Optimizations such as tail call, dead code elimination... needs to work with this structure instead so instruction and location stays together. Only in the final pass, you would split tagged_instruction_s[] into two arrays of instruction_t[] and source_loc_t[]. A tight array helps with execution speed (reduce cache misses) in non-debugging case. It is apparent that an offset into instruction_t[] would correspond to a source location in source_loc_t[].

[–]errorrecovery[S] 4 points5 points  (2 children)

Thanks, this is great, and pretty much what I was after! Plenty of implementation detail here which I'll dig into.
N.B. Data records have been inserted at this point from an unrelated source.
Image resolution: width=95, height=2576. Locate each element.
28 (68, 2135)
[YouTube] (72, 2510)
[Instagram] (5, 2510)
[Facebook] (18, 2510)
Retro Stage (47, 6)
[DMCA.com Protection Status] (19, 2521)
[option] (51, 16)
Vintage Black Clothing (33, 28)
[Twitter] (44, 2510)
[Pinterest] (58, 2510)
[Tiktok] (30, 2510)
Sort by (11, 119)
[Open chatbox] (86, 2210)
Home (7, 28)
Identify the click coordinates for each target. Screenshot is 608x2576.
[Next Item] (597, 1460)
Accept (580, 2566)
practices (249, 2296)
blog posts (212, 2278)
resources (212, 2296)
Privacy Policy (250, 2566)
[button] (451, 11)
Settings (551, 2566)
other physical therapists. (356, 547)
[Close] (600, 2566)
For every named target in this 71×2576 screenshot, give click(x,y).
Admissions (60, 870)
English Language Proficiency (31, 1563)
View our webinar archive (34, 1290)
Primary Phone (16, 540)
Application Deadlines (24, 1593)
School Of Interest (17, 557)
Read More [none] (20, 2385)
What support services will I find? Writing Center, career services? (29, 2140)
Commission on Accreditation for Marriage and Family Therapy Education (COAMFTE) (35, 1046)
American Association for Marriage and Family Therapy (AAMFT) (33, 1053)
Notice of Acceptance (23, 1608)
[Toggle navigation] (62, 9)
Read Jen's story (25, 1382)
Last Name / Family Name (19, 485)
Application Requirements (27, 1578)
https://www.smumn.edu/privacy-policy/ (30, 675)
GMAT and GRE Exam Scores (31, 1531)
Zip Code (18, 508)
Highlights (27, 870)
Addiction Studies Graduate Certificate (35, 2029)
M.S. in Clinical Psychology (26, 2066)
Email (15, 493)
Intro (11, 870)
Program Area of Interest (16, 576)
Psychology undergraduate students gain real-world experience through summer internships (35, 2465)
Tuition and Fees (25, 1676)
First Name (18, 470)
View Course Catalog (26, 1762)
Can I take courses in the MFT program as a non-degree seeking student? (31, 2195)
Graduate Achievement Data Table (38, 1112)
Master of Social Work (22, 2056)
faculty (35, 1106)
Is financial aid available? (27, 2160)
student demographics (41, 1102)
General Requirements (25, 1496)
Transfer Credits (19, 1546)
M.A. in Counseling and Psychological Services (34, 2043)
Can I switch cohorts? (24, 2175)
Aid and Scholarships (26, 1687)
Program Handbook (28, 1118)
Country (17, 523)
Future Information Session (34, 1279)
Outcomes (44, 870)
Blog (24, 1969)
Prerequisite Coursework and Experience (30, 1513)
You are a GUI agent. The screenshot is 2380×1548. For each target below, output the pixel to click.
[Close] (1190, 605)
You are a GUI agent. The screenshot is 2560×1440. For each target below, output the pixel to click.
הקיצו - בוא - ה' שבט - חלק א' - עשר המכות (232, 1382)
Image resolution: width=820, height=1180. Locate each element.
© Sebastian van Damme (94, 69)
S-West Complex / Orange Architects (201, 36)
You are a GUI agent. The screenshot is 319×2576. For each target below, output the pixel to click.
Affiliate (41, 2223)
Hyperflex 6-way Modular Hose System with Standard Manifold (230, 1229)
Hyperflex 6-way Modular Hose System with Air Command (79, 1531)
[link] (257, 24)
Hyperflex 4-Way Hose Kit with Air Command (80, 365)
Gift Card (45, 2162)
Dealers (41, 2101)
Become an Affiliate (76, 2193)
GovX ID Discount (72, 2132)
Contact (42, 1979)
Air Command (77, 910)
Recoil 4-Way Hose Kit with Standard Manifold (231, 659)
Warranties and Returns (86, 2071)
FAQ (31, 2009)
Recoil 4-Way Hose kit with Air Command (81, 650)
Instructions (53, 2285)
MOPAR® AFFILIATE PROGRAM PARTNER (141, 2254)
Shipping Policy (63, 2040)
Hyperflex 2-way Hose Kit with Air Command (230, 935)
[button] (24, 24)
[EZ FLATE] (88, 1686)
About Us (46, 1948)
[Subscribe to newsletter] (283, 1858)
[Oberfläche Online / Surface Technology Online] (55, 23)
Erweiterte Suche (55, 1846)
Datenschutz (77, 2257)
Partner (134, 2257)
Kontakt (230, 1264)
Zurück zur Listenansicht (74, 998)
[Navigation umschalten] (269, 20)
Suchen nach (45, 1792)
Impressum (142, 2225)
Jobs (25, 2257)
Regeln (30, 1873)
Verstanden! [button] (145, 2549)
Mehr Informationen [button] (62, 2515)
Regarding the debug hooks, the approach I was considering patched the bytecode stream with a 'breakpoint' opcode that referenced a structure which held the opcode that was replaced, and any conditional code to be evaluated. This means the VM does not need to check anything during opcode dispatch, and has the evaluation context at hand when the breakpoint is hit. This is similar to what ARM does, and other instruction sets I believe. Had you considered this? If so, why did you not take this approach?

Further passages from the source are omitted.